— START Text excerpt —
Nevertheless the town smells heartily of cattle, sheep, and malt; a rookery and white orchard confront the railway station, and in the midst of the streets the long grass is rough and wet and full of jonquils round ancient masonry: seen from a height the town shares the sunlight equally with massy foliage and finds its place as a part of Nature, and the peregrine takes it in its sweep.
The turtle-doves have come and the oaks are budding bronze in the Weald. The steep roadside banks are cloaked in grass, violet, and primrose still, and robin-run-in-the-hedge and stitchwort and cuckoo flowers, and the white-throats talk in the hazel copses. A brooklet runs in a hollow that would almost hold the Thames, and crossing the road fills a rushy mill-pond deep below, and makes a field all golden and shining with marigold. Just beyond, a gnarled lime avenue leads to a grey many-windowed house of stone within a stately park. Opposite the gate an old woman sits on the grass, her feet in the dust at the edge of the road; motor-cars sprinkle her and turn her black to drab; she sits by the wayside eternally, expecting nothing.
Turn out of this main road, and by-ways that tempt neither cyclists nor motorists go almost as straight. Here is no famous house, not a single inn or church, but only the unspoilt Weald, and far away, a long viaduct that carries noiseless trains against the sky above hollow meadows. Bluebell, primrose, anemone—anemone, primrose, bluebell—star and cloud the lush banks and the roots of the blackthorns, hazels and maples of the hedge. A stream washes the roots of many oaks, and flows past flat fields of dusky grass, cuckoo flower and marigold,—black pines at the verge. The light smoke of a roadside fire ascends into the new leaves of the hazels where two tramps are drying their clothes. Many oaks are down, and lie pale and gleaming like mammoth bones among the bluebells in plantations roughened by old flint pits.
The faggots of oak tops and cords of twisted timber are being made up; the woodmen light a fire and the chips fly from the axes. It is only to these men that I am a stranger as I walk through the land. At first I admire the hardihood and simplicity of their necessary toil among the oaks, but they lift their dark eyes, and then—it is as strange as when I pass a white embowered house, and the road is muffled with straw, and I hear by chance that some one unknown is dying behind that open window through which goes the thrush’s song and the children’s homeward chatter. Neither townsman or countryman, I cannot know them. The countryman knows their trades and their speech, and is of their kind; the townsman’s curiosity wins him a greeting. But in May at least I am content, in the steep little valley made by a tributary of the Medway, its sides wooded with oak and the flowers glad of the sun among the lately cleared undergrowth, and the cuckoo now in this oak and now in that, and the turtle-doves whose voices, in the soft lulls after rain, make the earth seem to lie out sleek in the sun, stretching itself to purr with eyes closed. The cuckoo is gone before we know what his cry is to tell us or to remind us of.
— END Text excerpt —
— START Record extracts —
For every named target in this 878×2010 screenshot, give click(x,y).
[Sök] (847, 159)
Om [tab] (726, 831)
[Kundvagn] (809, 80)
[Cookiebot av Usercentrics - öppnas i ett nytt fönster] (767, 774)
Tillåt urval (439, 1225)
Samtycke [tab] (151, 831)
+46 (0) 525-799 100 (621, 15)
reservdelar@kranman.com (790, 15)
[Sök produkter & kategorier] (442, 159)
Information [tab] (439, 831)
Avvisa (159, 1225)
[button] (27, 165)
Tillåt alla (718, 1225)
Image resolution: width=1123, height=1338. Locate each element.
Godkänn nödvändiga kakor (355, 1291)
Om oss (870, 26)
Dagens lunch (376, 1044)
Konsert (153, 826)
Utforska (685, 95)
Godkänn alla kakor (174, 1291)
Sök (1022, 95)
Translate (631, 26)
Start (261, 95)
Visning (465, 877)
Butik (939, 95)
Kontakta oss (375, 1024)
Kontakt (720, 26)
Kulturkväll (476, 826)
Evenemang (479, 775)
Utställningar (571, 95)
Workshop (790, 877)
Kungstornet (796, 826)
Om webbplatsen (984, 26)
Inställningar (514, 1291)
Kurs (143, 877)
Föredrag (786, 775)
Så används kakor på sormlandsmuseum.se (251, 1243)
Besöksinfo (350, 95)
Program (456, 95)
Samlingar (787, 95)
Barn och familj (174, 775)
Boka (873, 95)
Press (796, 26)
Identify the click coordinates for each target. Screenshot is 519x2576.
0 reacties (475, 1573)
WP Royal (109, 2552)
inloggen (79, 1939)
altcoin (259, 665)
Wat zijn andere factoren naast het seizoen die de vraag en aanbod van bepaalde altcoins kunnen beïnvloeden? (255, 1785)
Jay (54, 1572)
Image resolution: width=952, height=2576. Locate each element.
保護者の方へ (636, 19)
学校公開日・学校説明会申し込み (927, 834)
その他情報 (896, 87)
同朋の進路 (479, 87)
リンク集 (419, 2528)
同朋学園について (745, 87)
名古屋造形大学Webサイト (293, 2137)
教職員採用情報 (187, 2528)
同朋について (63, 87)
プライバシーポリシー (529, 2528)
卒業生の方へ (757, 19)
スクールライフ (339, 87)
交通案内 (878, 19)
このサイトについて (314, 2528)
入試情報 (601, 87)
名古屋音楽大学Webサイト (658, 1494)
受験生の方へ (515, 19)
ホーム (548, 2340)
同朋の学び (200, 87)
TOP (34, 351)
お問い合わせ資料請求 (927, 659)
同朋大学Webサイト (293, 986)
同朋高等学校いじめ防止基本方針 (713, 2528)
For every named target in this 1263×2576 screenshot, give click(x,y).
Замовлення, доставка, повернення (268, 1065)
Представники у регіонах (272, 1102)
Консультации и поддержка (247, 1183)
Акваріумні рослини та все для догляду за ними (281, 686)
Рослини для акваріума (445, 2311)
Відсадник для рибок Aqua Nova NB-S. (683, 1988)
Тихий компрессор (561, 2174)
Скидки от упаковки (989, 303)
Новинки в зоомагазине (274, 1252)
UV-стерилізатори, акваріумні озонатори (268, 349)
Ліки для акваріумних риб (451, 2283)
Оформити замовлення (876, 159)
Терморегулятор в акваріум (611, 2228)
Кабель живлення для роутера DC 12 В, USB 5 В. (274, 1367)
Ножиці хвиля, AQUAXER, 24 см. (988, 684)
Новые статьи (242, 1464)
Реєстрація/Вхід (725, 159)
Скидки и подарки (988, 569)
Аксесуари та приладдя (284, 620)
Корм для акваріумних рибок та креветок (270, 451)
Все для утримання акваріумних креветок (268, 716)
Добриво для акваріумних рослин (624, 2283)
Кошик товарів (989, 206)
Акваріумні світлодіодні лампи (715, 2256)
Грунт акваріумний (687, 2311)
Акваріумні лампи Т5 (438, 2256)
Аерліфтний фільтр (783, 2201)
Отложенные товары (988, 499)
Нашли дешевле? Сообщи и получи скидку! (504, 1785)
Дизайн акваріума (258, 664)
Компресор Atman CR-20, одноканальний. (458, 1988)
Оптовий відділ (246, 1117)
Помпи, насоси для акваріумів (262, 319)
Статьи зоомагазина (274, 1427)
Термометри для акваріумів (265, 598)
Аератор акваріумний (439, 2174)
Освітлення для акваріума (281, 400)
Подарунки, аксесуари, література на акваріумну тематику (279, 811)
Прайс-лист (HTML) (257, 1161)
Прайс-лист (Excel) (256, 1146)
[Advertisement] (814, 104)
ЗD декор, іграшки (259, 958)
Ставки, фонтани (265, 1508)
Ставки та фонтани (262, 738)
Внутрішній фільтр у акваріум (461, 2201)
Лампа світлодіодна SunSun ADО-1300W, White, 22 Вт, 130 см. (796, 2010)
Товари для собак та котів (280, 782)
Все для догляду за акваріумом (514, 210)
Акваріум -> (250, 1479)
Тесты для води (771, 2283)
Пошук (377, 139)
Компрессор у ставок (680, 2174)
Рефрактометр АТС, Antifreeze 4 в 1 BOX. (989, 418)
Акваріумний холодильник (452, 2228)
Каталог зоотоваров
— END Record extracts —
_Challenges_.
A - Set down, word for word, the part of the Weald passage that opens with the words containing "The turtle-doves have" and closes with "eternally, expecting nothing.".
B - In the Weald passage, what are the two tramps doing by the roadside fire?
Draw only on the passage about the Weald.

_Written responses_.
A -
The turtle-doves have come and the oaks are budding bronze in the Weald. The steep roadside banks are cloaked in grass, violet, and primrose still, and robin-run-in-the-hedge and stitchwort and cuckoo flowers, and the white-throats talk in the hazel copses. A brooklet runs in a hollow that would almost hold the Thames, and crossing the road fills a rushy mill-pond deep below, and makes a field all golden and shining with marigold. Just beyond, a gnarled lime avenue leads to a grey many-windowed house of stone within a stately park. Opposite the gate an old woman sits on the grass, her feet in the dust at the edge of the road; motor-cars sprinkle her and turn her black to drab; she sits by the wayside eternally, expecting nothing.

B - They are drying their clothes.